Bill Anderson <bill@libc.org> wrote:
Kip Rugger wrote:
Chris McDonough <chrism@digicool.com> wrote:
Aplogies for the ignorance, but can you maybe explain the concept of supplemental group ids and give an example of how the current unpatched behavior could be subverted?
I can try...
Supplemental gids are useful for allowing a user to belong to more than one group, or maybe to more than one project in normal parlance. This is normally effected by listing the uid opposite more than one group in /etc/group. The login process issues the initgroups(3) call to install these supplemental groups, which are inherited by all processes forked from the login shell. The problem is comes when you change user ids; for example what I saw with Zope (start -u nobody) was:
before change after change ============= ============ user id root nobody group id root nobody sup id(s) root root
Would you mind describing how you determine this?
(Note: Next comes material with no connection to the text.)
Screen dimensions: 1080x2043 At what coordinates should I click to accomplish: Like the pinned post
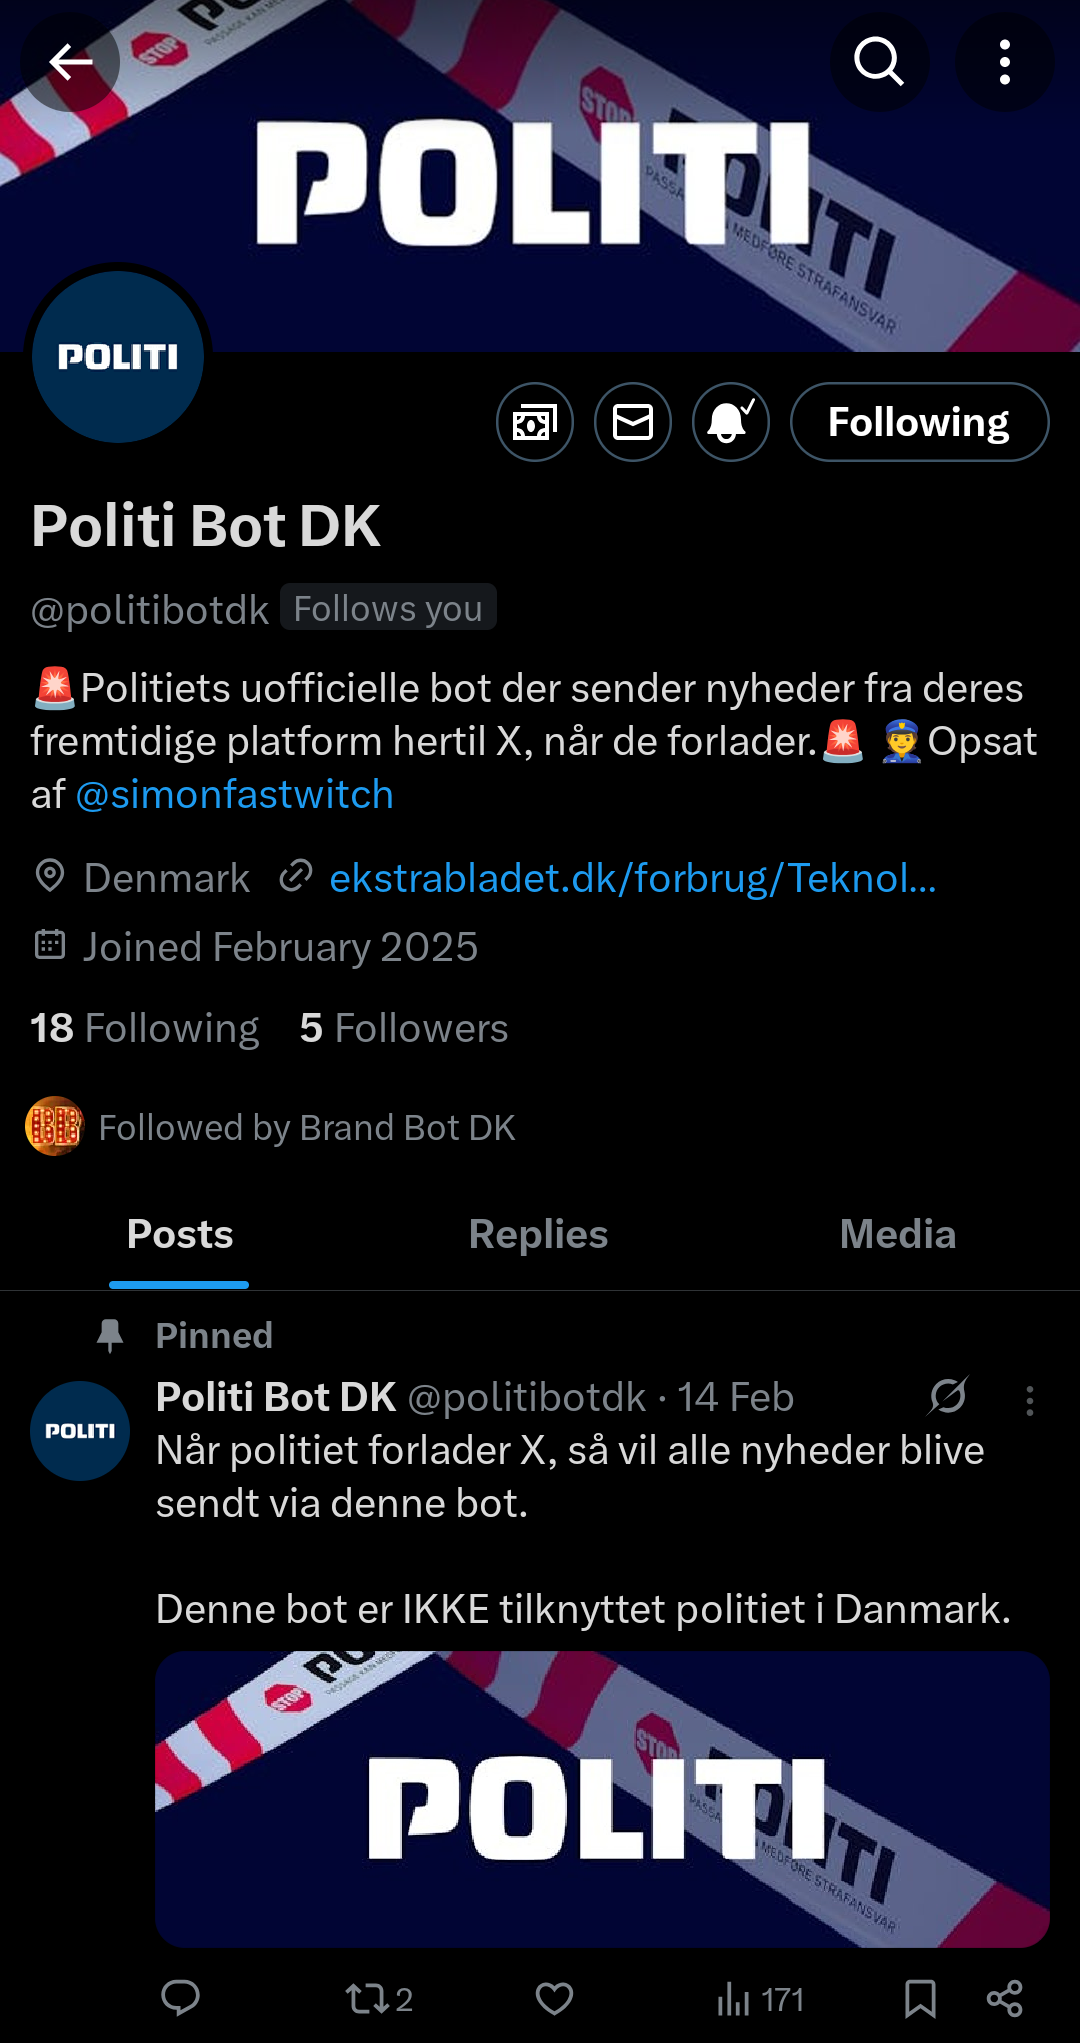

[/proc] $ cat /proc/90/status Name: junkbuster State: S (sleeping) Pid: 90 PPid: 1 Uid: 101 101 101 101 Gid: 101 101 101 101 Groups: 101 <------------------------------ supplemental groups VmSize: 1348 kB VmLck: 0 kB VmRSS: 436 kB VmData: 192 kB VmStk: 84 kB VmExe: 92 kB VmLib: 952 kB SigPnd: 0000000000000000 SigBlk: 0000000000000000 SigIgn: 0000000080011006 SigCgt: 0000000000000000 CapInh: 00000000fffffeff CapPrm: 0000000000000000 CapEff: 0000000000000000 On my machine 101 is uid and gid for nobody; as you can see junkbuster is correctly sandboxed. For unmodified Zope, you'll see a zero in the indicated line (or possibly several values if root belongs to several groups like `wheel' on your system).